Taala annotations-----
The recordings are annotated with taala cycles, each annotation marking the starting of a cycle. We have later automatically divided each cycle into 8 equal parts. The annotations are made available as sonic visualizer annotation layers. Each annotation is of the format m.n where m is the cycle number and n is the division within the cycle. All m.1 annotations are manually done, whereas m.[2-8] are automatically labelled.
Notations-----
The notations for 7 varnams are procured from an archive curated by Shivkumar, in word document format. They are manually converted to a machine readable format (yaml). Each file is essentially a dictionary with section names of the composition as keys. Each section is represented as a list of cycles. Each cycle in turn has a list of divisions.

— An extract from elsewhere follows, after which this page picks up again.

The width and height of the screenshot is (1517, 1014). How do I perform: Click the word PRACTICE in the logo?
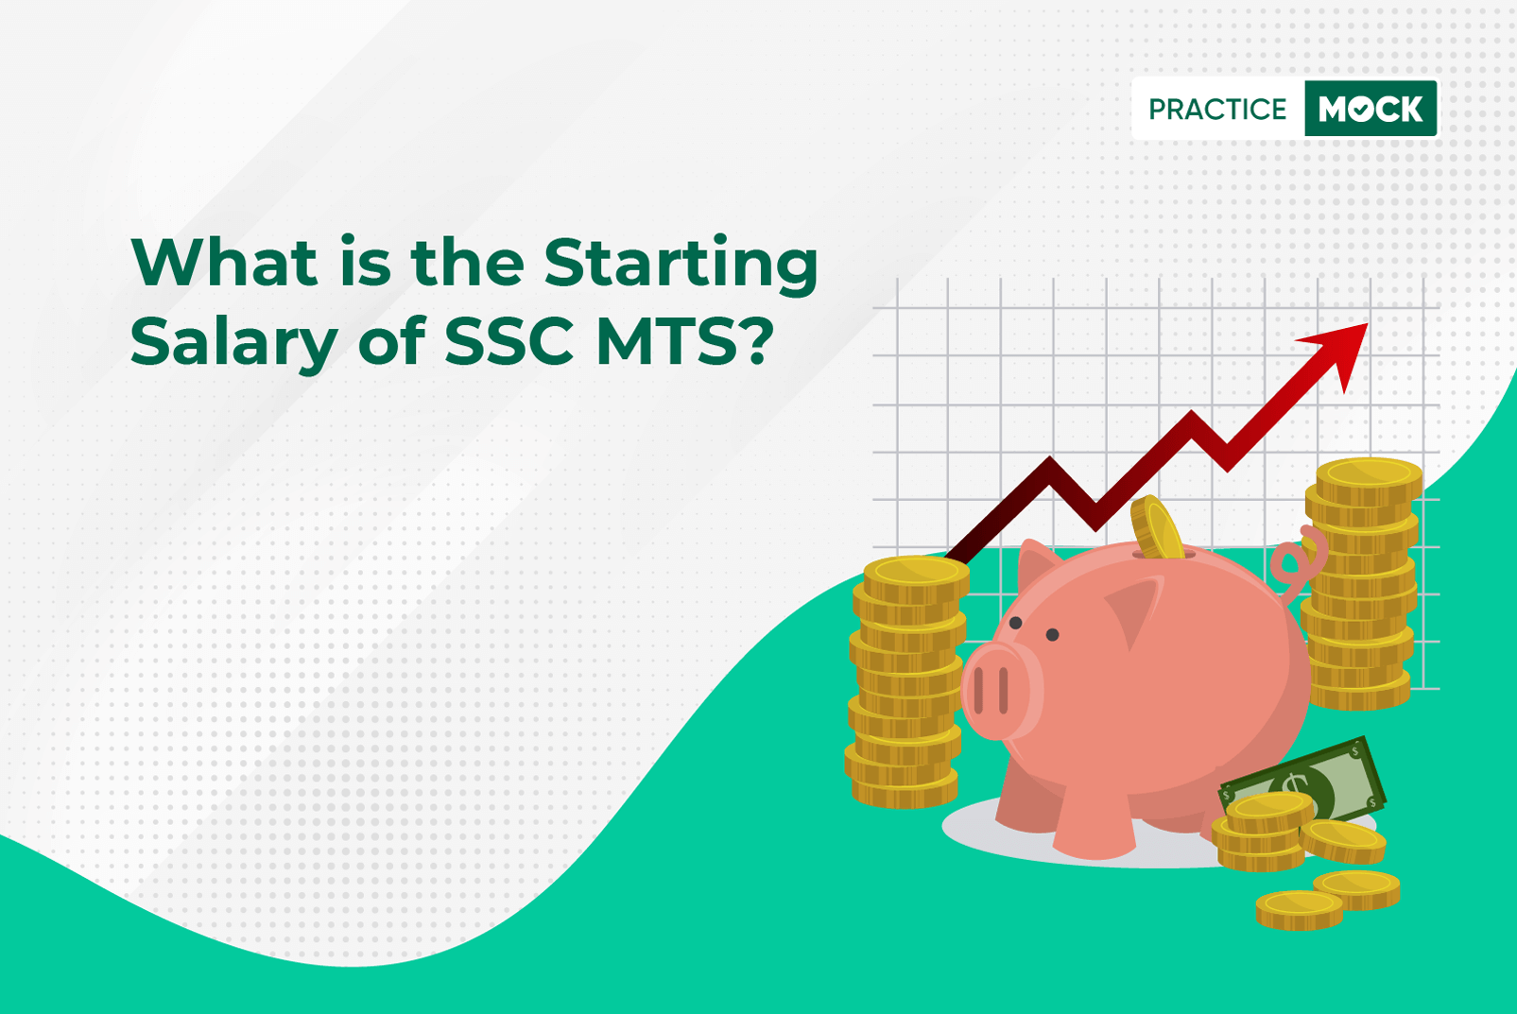tap(1216, 110)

Possible uses of the dataset-----
The distinct advantage of this dataset is the free availability of the audio content. Along with the annotations, it can be used for melodic analyses: characterizing intonation, motif discovery and tonic identification. The availability of a machine readable notation files allows the dataset to be used for audio-score alignment.
Carnatic varnam dataset is a collection of 28 solo vocal recordings, recorded for our research on intonation analysis of Carnatic raagas. The collection has the audio recordings, taala cycle annotations and notations in a machine readable format.